- _Task description_
Go through the data below and copy each line that includes "Parody".

*** Opening of Supplied entries ***

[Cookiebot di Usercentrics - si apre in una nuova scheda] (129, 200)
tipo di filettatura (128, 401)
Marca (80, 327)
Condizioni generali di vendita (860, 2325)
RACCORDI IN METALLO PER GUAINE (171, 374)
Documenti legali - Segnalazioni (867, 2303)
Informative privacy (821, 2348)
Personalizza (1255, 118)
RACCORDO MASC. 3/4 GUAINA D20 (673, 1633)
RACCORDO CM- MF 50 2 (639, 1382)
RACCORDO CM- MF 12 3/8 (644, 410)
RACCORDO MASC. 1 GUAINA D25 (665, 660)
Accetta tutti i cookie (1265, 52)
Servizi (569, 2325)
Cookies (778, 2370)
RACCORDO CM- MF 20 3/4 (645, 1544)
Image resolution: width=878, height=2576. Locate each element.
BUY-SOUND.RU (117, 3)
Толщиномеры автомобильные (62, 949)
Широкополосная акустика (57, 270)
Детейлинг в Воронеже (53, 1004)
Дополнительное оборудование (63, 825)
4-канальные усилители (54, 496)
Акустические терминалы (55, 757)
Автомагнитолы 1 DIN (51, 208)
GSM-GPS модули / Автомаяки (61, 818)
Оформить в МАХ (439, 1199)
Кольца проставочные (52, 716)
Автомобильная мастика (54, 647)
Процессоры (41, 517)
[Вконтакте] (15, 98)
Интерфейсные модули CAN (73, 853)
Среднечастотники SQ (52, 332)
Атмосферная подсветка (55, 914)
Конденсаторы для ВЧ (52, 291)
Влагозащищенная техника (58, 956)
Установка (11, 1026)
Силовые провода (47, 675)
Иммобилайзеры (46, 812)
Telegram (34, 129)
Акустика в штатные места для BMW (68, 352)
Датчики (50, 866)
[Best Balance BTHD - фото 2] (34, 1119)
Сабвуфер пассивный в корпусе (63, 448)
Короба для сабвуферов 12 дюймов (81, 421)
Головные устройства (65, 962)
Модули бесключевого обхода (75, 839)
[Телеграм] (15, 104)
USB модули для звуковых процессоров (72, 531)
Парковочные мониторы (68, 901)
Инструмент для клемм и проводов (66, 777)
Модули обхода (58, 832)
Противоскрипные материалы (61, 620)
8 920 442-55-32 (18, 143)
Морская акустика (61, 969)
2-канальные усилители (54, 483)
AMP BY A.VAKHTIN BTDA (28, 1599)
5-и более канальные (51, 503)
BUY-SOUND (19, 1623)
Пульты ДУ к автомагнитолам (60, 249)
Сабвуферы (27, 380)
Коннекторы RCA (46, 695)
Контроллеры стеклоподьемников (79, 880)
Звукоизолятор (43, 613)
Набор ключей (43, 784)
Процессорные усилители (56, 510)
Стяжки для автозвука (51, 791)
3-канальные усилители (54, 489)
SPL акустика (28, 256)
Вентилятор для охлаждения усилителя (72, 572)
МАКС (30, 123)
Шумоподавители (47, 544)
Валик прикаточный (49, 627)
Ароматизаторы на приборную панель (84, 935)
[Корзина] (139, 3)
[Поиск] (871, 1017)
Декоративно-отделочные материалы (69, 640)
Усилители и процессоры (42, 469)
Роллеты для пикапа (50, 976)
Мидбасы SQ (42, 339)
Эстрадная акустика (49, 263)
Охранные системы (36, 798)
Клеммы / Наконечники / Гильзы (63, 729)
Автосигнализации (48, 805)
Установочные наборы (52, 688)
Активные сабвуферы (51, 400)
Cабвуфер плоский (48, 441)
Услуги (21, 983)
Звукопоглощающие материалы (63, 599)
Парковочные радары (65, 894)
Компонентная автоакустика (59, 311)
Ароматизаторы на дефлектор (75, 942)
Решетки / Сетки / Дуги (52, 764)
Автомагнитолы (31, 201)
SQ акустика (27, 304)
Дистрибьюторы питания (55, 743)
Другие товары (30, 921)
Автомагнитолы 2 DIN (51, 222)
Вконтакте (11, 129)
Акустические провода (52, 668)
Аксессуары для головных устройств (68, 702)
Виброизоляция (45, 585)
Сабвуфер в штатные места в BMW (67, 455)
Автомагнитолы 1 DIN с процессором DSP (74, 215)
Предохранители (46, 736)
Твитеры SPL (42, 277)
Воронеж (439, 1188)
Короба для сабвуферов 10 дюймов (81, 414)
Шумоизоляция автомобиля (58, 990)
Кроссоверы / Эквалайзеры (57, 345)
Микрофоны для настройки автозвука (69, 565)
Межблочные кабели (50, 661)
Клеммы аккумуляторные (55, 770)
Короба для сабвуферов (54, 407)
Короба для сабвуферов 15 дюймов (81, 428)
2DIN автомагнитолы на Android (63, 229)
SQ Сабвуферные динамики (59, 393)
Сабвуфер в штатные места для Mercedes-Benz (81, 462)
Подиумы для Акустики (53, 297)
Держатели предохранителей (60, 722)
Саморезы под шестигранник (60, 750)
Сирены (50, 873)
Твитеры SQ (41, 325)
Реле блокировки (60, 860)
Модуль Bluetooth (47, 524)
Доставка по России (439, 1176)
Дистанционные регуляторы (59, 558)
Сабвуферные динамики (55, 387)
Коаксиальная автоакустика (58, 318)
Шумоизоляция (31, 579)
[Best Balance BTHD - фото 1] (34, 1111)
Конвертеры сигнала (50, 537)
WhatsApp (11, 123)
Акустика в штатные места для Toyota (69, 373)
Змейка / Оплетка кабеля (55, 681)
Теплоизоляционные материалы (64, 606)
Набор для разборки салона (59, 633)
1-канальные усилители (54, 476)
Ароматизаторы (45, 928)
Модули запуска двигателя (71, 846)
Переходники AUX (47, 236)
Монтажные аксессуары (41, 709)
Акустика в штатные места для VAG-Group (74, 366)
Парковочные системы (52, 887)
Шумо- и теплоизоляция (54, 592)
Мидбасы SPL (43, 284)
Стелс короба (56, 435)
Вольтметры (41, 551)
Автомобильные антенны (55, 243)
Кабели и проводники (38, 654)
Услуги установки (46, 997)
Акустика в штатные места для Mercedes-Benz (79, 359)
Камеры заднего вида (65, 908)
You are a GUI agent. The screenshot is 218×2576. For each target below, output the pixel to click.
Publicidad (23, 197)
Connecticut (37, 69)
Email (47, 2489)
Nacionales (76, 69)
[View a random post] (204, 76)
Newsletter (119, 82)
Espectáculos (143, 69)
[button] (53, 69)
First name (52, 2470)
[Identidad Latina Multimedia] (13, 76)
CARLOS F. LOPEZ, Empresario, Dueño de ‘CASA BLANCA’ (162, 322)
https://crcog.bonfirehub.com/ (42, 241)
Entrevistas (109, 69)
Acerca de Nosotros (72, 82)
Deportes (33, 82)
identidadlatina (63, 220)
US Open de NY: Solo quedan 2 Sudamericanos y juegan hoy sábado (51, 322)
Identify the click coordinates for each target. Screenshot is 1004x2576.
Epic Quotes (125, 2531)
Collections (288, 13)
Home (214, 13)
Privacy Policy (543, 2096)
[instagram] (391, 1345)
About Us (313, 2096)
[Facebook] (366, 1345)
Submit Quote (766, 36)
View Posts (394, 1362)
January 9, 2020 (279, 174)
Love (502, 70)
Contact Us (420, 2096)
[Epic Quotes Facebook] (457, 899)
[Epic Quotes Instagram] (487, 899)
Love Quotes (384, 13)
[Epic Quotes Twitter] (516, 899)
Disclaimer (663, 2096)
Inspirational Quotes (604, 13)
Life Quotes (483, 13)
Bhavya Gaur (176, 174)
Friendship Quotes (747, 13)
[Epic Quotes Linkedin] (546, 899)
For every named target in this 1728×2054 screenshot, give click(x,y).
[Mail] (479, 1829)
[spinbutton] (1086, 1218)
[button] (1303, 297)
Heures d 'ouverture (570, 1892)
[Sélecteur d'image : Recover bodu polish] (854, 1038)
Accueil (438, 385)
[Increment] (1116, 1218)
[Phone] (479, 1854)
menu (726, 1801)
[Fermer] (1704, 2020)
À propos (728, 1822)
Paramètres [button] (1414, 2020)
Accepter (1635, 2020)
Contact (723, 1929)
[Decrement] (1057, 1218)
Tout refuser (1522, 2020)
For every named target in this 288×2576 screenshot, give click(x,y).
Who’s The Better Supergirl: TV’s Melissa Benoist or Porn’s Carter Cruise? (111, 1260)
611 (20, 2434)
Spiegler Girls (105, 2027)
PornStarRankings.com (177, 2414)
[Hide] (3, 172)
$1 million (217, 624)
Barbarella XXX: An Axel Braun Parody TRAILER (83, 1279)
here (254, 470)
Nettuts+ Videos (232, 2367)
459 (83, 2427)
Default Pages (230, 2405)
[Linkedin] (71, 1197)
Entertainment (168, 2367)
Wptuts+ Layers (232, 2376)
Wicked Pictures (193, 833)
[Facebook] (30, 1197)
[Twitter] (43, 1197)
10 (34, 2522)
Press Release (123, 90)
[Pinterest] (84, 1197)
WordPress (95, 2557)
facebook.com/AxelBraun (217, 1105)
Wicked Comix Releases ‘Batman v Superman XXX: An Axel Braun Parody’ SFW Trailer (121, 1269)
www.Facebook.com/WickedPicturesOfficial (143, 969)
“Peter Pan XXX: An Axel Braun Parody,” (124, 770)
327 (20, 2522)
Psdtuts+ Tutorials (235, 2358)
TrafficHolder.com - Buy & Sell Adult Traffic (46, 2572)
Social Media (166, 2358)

*** Close of Supplied entries ***

- _Answer space_
Barbarella XXX: An Axel Braun Parody TRAILER (83, 1279)
Wicked Comix Releases ‘Batman v Superman XXX: An Axel Braun Parody’ SFW Trailer (121, 1269)
“Peter Pan XXX: An Axel Braun Parody,” (124, 770)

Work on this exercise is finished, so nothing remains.